━━ Document segment ━━

Eliminate the servers, and clients are used to retreive the results

peers also stores peer pointers
creates a graph among the peers called as an overlay graph

Searching

it contains 5 main types of messages
- Query (search)
- QueryHit (response to query)
- Ping (to probe netowork for other peers)
- Pong (reply to ping, contains address of another peer)
- Push (used to initiate file transfer)
Message Structure
- all fields except IP Address are in Little-Endian Format (rather than Big-endian format)
- 0x12345678 stored as 0x78 in lowest address byte, than 0x56 in next higher address, and so on.

Query Message

0-1 bytes	...
Minimum Speed	Search Criteria(keywords)

query's flooded out, ttl-restricted, forwarded only once

How does Search results come back?

Gnutella Search

Query Hit Message is used for that

no of hits = no of files that match
servent_id is sometimes there to store information of the sender of the message
routed on the reverse path

Avoiding Excessive Traffic

to avoid duplicate transmission, each peer maintains a list of recently received messages
query forwarded to all neighbors except peer from which received
each query (identified by Descriptor's ID) forwarded only once
QueryHit routed back only to peer from which Query received with same DescriptorID
for flooded messages, duplicates with same DescriptorID and Payload descriptor are dropped
QueryHit with DescriptorID for which Query not seen is dropped
in case the the overlay graph changes(maybe when the network changes) the Query results may not be shown, and dropped, but we hope the results drop will be small

After Receiving Query Hit Message

Requestor chooses "best" QueryHit responder, depending on Bandwidth and download starts
- initiates "GET" HTTP request directly to responder's ip+port
- range field is used to to partial file transfer
- suppose, you wanted to transfer 1MB and connection gets killed at 512KB, then you can set the range to 512KB for partially sending the file
Responder then replies with file packers after this message:

What if the responder os behind the Firewall?

━━━

• _Exercise 1_
In the Gnutella notes, which field of the message structure is not stored in little-endian format?
• _Exercise 2_
According to the Gnutella notes, why does each peer maintain a list of recently received messages? Answer in one to three sentences.
• _Exercise 3_
Retype the passage of the Gnutella notes starting at the words "peers also stores" and stopping after "(response to query)".

━━ Recorded information ━━

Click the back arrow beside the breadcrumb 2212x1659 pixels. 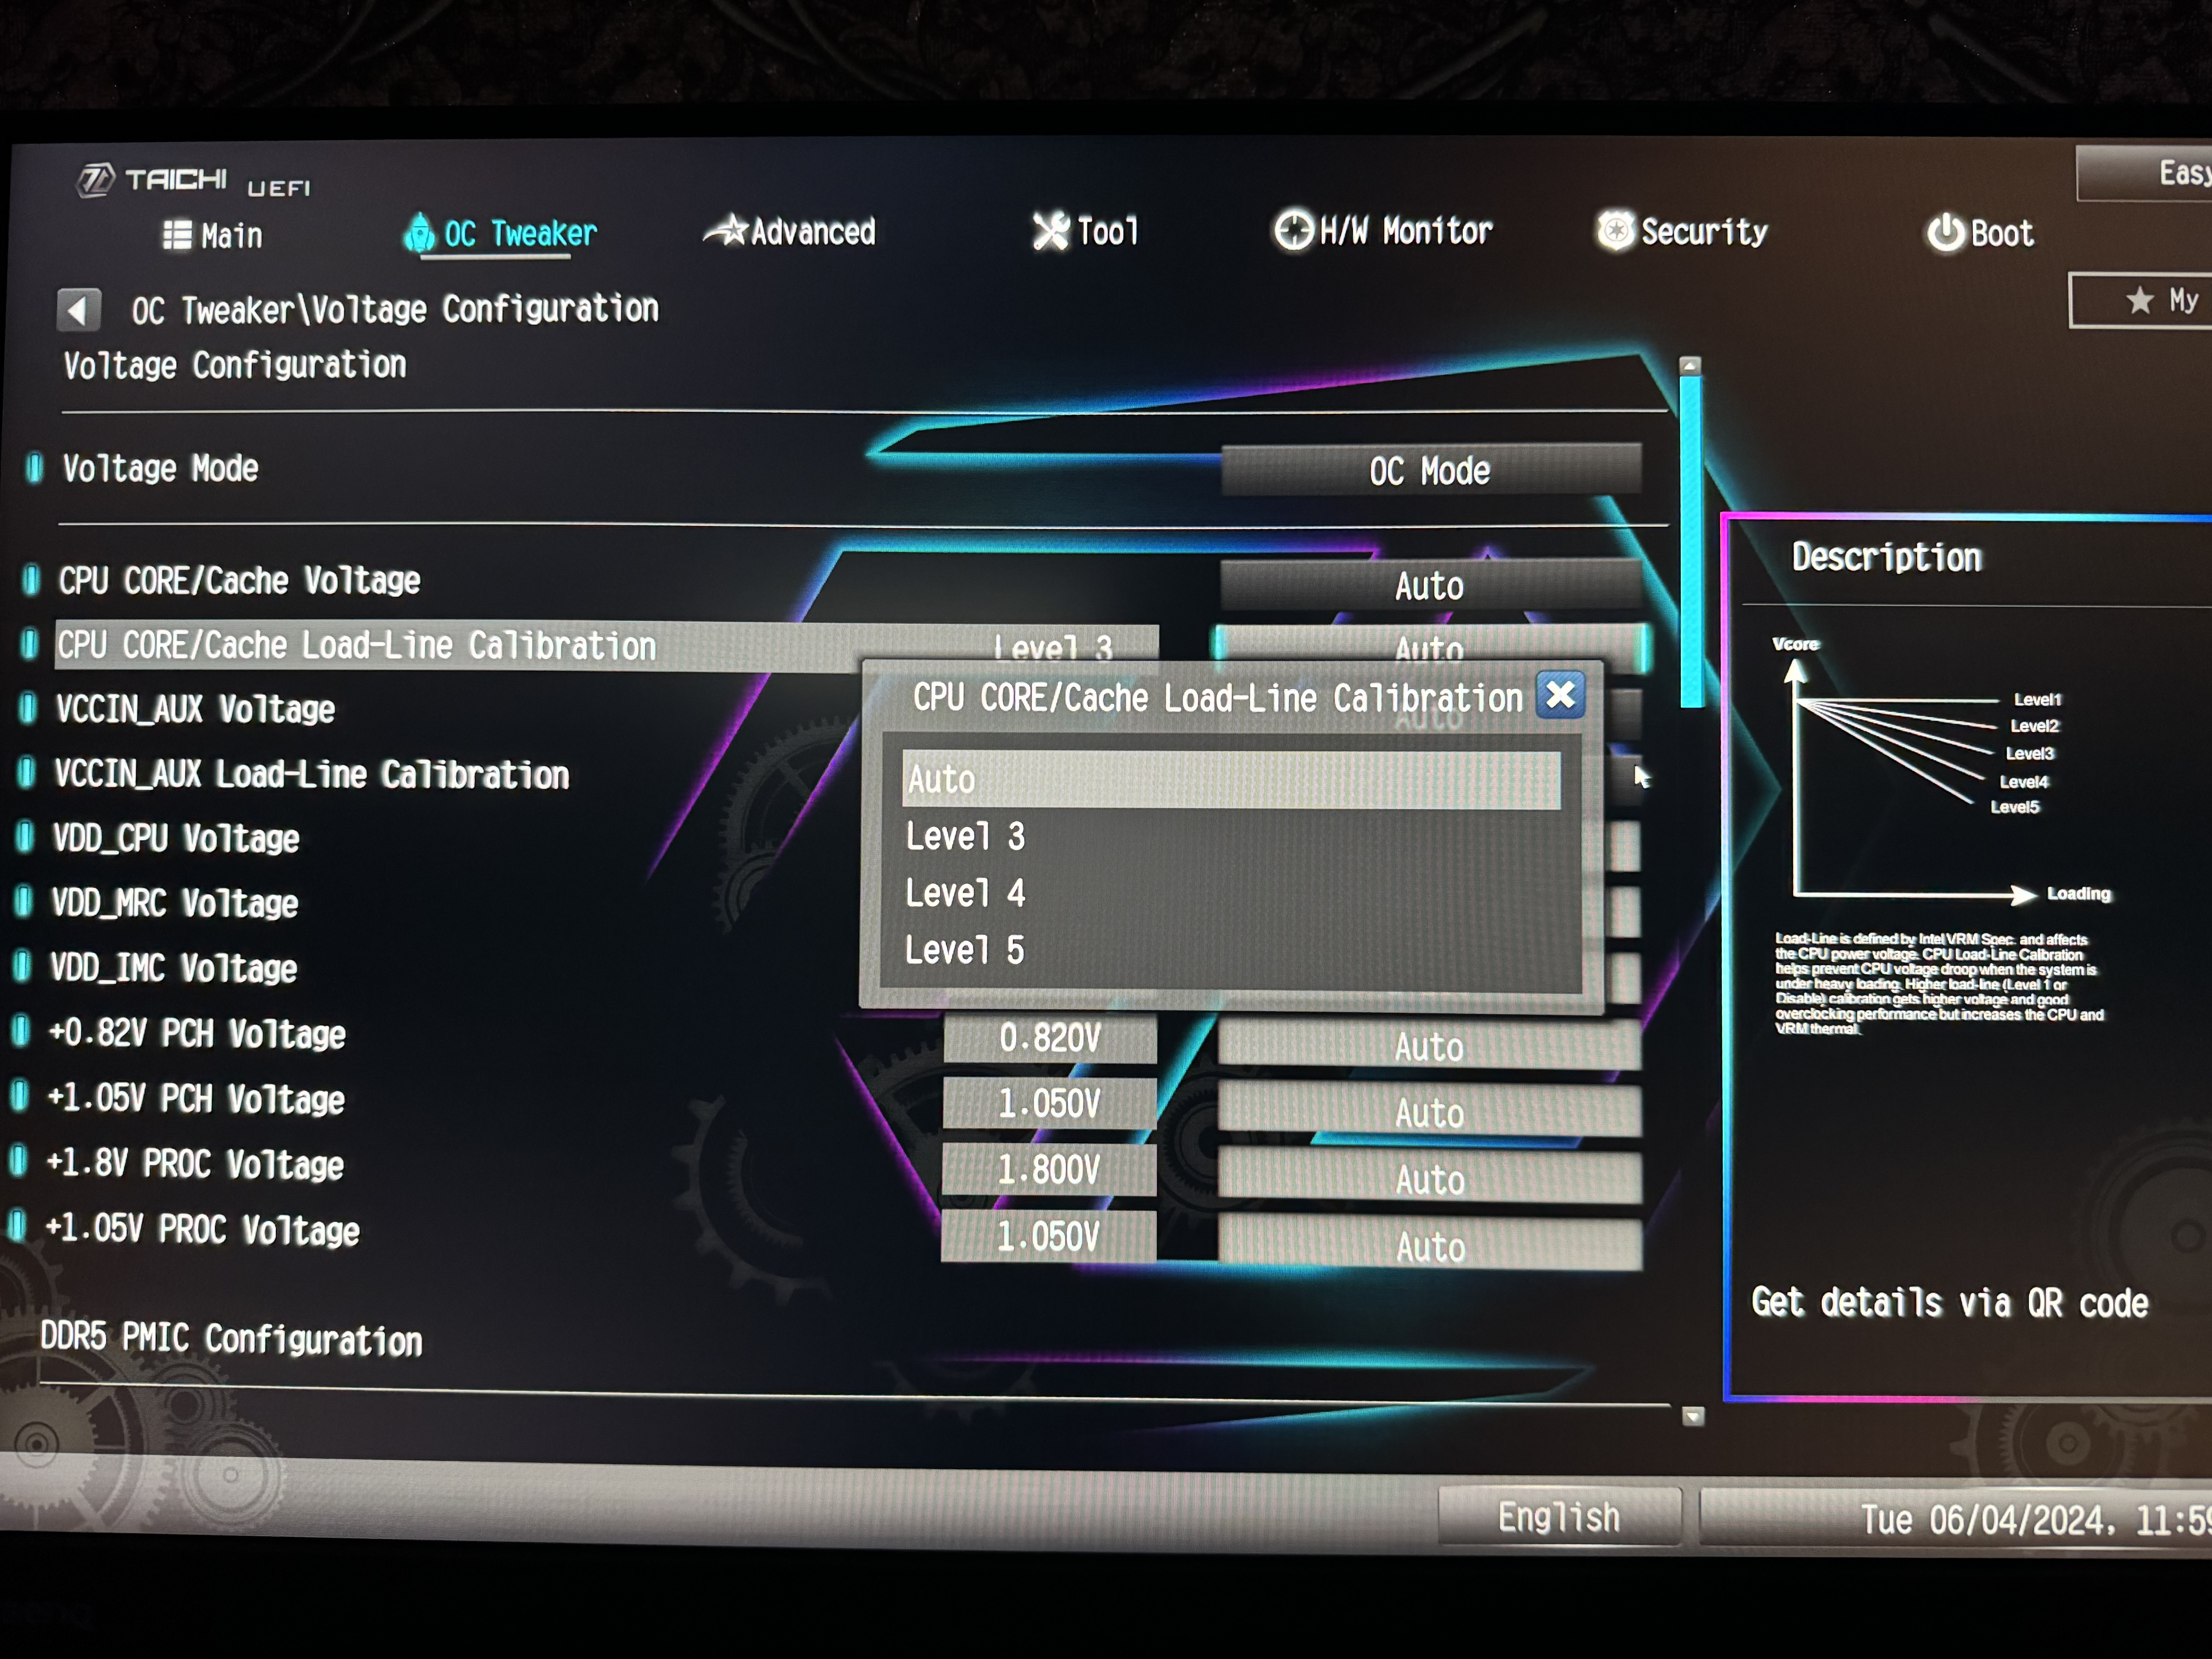coord(79,310)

━━━

• _Correct output 1_
The IP Address field.

• _Correct output 2_
Each peer keeps the list to avoid duplicate transmission. With the list, each query, identified by its Descriptor ID, is forwarded only once, and flooded duplicates that have the same DescriptorID and Payload descriptor are dropped.

• _Correct output 3_
peers also stores peer pointers
creates a graph among the peers called as an overlay graph

Searching

it contains 5 main types of messages
- Query (search)
- QueryHit (response to query)